According to the size of the patient a bolus of 5-20 mls is given, inducing several complete swallows (allowing the patient to swallow each small bolus). If this is done with the patient on the radiology table my tip is to cover the table with an incontinence pad to avoid spillage of radiopaque contrast medium on the table; alternatively the swallow can be done with the patient on the floor and immediately after the last swallow it can be moved. If this procedure shows a normal oesophagus, the study can be repeated with small boluses of barium-coated food (prepare a few “meatballs” of soft dog food mixed with barium suspension and give 2-3 of them to the patient, allowing time to swallow each mouthful).
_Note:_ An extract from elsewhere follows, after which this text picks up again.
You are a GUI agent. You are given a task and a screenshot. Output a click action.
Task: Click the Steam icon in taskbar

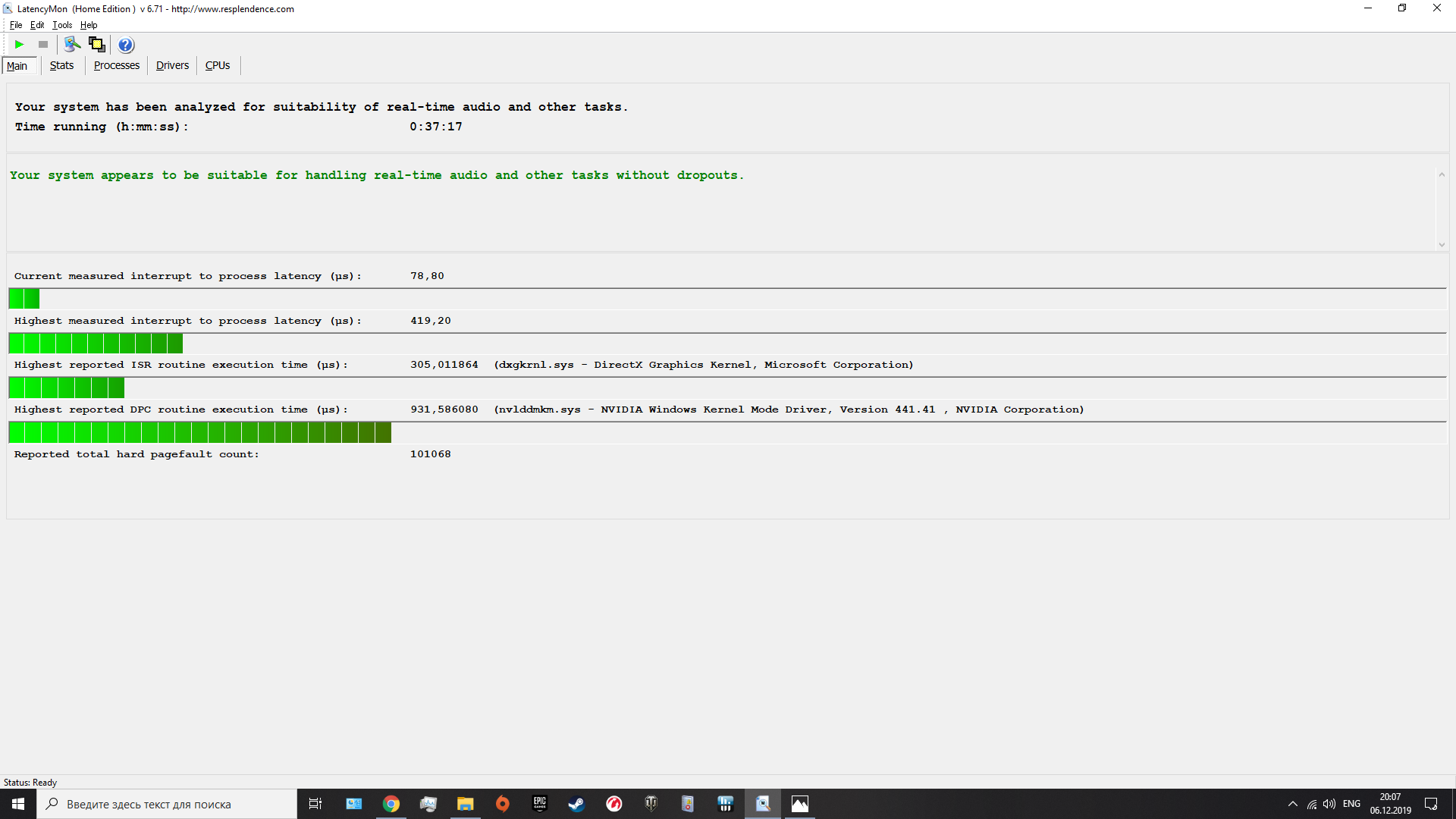[576, 804]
Repeat radiographs as before.
A small amount of contrast can be seen in the lumen of a normal oesophagus. The canine mucosa appears as a series of longitudinal folds, while the feline one has a “herringbone” pattern in the caudal third.
Abnormal findings
Oropharyngeal dysphagia is characterised by accumulation of contrast medium in the oral cavity, oropharynx, pharynx or cranial oesophageal sphincter.
Megaoesophagus can be segmental or generalised. Segmental megaoesophagus can be caused by foreign bodies, oesophageal or perioesophageal masses, acquired strictures, segmental motor disease and congenital causes (vascular ring anomalies). In all these cases localised accumulation of contrast medium in a dilated portion of the organ is usually visible.
Generalised megaoseophagus can be congenital (hereditary in miniature Schnauzer and Fox Terrier) or acquired. The differential list for acquired megaoesophagus is quite extensive and includes: idiopathic, trauma, tetanus, myasthenia gravis, toxicosis (lead), immune mediated diseases, hypothyroidism, hypoadrenocorticism, thymoma, feline dysautonomia, dermatomyositis, gastrointestinal diseases (GDV, pyloric obstruction, hiatal hernia, oesophagitis), central neurological diseases (meningitis, trauma, neoplasia). Generalised megaoesophagus can be visible in survey radiographs as two thin parallel lines running caudally beyond the diaphragm. When the lumen is full of gas it may be more difficult to see than when fluid or radiopaque food material accumulates in the lumen. Megaoesophagus is usually easy to detect with radiopaque contrast medium.
When perforation of the oesophageal wall is present, contrast medium is visible outside of the lumen.
With hiatal hernia a soft tissue mass is often present in the dorsocaudal aspect of the thoracic cavity. These hernias are often dynamic and may appear different (or not appear at all) in subsequent radiographs. Barium will allow identification of the misplaced gastric fundus; the caudal oesophageal sphincter is recognised as a focal narrowing of the barium column. Gastric rugal folds can also be seen.